Ok, we’re starting to suspect that Lyoto Machida‘s piss-drinking habit has more to do with exhibitionism than supposed health benefits. That the former UFC light heavyweight champion learned to drink urine from his father (writing that sentence just gave me the creeps) is well documented. It is clear now, however, that Lyoto’s urine addiction is out of control.
No longer does he partake solely within the confines of secure training environments where the waste liquid he ingests can be trusted to be “clean,” as the video evidence above shows Machida is now drinking the urine of complete strangers. That is, as long as they drink his urine as well. Clearly, this has all just become a game to pee-pee party boy Lyoto. Sad.

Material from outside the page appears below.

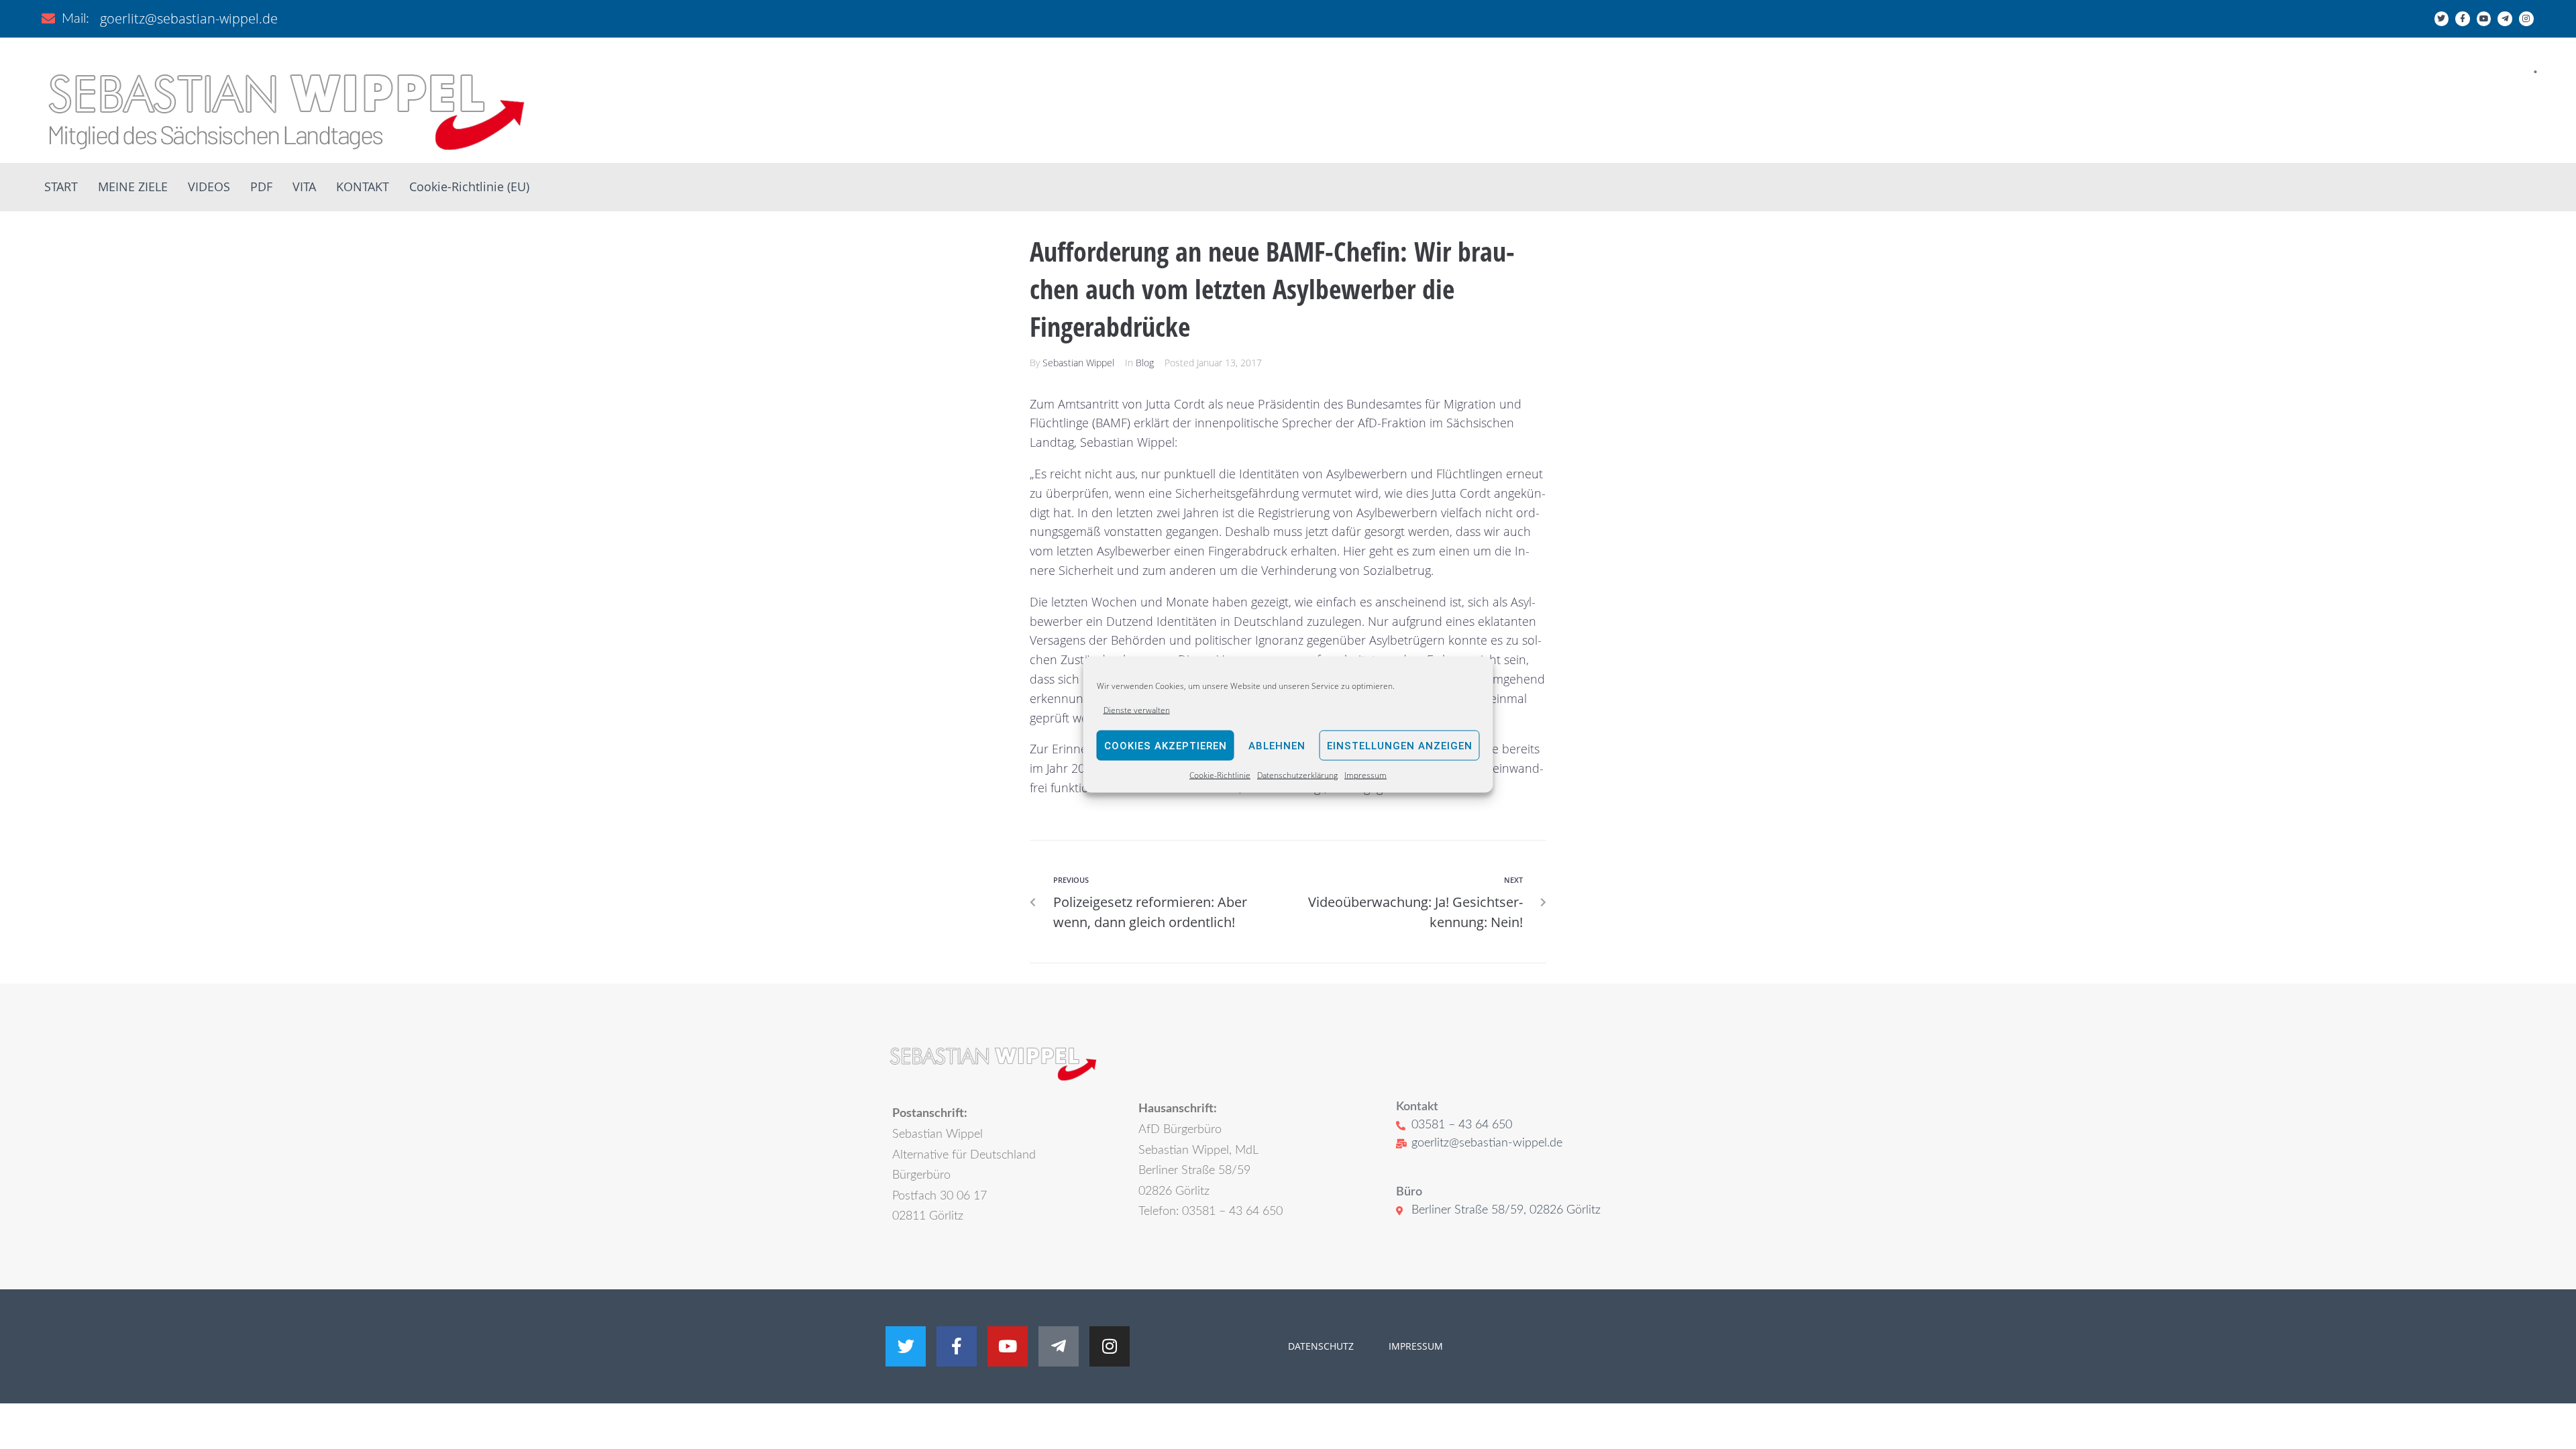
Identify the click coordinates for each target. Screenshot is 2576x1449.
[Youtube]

And, no more jokes — this is just gross.
Who could have guessed that this is what “The Machida Era” would entail. We’re not saying his golden showers are directly contributing to his lackluster performances in recent years, but how could they be helping?
What do you think, nation? Is this more or less disgusting/erotic than Joe Rogan forcing blonde chicks to guzzle donkey semen? And, will this writer ever be able to redeem himself after cashing checks for writing about both of these episodes? Our answers: More disgusting, less erotic, and no.
By the way, the woman featured in this clip is Pânico na TV reporter Sabrina Sato whose resume includes “having her body covered with bees, lighting candles by fart, being buried alive, allowing a scorpion to sting her on her bare backside, belching the lyrics to songs/ stories, and even eating bugs.” WIFE MATERIAL.